Long-term effects of early-life environmental manipulations in rodents and primates: Potential animal models in depression research

Depression is one of the most common human illnesses and is of immense clinical and economic significance. Knowledge of the neuro-psychology, -biology and -pharmacology of depression is limited, as is the efficacy of antidepressant treatment. In terms of depression aetiology, whilst the evidence for causal mechanisms is sparse, some genomic and environmental factors associated with increased vulnerability have been identified.
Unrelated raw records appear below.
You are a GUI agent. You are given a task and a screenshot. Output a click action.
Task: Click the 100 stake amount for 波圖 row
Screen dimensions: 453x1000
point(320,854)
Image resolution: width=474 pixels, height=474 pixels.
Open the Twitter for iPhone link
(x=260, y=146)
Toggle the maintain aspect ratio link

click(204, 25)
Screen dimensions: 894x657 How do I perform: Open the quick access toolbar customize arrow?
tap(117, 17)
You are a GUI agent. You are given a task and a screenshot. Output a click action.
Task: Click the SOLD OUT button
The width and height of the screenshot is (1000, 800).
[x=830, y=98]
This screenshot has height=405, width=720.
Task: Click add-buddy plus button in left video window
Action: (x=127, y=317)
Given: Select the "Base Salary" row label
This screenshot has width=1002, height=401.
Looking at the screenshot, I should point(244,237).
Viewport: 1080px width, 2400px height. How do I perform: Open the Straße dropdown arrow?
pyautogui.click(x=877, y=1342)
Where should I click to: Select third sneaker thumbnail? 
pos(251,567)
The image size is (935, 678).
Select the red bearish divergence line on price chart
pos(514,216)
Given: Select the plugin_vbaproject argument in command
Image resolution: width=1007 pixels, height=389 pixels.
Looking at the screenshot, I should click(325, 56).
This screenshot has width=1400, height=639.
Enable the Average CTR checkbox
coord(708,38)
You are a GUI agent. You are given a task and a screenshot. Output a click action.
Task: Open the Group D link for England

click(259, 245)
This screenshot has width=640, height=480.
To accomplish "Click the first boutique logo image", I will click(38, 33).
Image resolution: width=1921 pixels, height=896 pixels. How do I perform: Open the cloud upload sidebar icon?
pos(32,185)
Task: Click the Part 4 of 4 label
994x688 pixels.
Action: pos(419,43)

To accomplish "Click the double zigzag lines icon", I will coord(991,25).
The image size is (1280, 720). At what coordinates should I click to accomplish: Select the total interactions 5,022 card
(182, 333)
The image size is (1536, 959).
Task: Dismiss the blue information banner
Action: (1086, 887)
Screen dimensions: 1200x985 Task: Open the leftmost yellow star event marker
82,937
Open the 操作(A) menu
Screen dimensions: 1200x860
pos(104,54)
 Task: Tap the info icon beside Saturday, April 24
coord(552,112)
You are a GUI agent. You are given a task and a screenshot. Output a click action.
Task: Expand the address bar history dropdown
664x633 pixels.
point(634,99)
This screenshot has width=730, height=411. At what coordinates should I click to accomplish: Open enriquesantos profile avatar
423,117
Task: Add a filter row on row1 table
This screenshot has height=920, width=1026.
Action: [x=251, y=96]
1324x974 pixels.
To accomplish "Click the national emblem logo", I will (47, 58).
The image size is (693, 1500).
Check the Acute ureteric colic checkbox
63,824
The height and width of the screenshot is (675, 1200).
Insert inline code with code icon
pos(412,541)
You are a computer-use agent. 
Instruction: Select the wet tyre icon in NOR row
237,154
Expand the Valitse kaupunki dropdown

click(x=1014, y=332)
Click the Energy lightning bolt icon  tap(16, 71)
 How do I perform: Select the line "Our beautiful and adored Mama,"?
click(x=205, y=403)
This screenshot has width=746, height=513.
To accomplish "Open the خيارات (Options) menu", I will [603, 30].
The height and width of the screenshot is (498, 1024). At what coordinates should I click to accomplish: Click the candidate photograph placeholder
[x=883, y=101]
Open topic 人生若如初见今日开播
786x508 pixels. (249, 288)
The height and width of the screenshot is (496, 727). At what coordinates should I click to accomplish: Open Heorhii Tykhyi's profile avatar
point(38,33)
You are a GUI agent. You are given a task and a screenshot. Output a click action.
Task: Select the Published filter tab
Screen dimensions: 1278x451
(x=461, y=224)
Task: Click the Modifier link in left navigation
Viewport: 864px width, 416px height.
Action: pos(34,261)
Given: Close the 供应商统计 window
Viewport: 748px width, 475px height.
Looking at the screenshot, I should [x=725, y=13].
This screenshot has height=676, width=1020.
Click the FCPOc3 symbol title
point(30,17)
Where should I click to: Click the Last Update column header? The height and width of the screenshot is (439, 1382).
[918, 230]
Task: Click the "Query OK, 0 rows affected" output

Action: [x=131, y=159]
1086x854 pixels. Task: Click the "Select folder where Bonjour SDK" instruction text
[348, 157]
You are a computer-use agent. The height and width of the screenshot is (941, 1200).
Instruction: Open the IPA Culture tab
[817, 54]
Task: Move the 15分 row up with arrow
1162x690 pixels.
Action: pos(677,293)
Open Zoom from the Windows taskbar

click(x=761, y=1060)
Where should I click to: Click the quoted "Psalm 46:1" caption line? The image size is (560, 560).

With regards to the latter, the environments in which human infants and children develop are fundamental to how they develop, and parental loss, emotional and physical neglect, and abuse have been shown to be associated with: traits of depression, traits of predisposition to depression triggered by subsequent life events, and associated physiological abnormalities, across the life span. Studies of postnatal environmental manipulations in rodents and primates can potentially yield evidence that abnormal early-life experience leading to dysfunction of the neurobiology, physiology and behaviour of emotion is a general mammalian characteristic, and therefore, that this approach can be used to develop animal models for depression research, with aetiological, face, construct and predictive validity. The establishment of models with such validity, if at all achievable, will require a sophisticated combination of (1) appropriate postnatal manipulations that induce acute stress responses in the infant brain which in turn lead to long-term neurobiological consequences, and (2) appropriate behavioural and physiological assays to identify and quantify any depression-like phenotypes resulting from these long-term neurobiological phenotypes. Here, we review some of the evidence—positive and negative—that neglect-like environments in rat pups and monkey infants lead to long-term, depression-like behavioural traits of reduced motivation for reward and impaired coping with adversity, and to altered activity in relevant physiological homeostatic systems.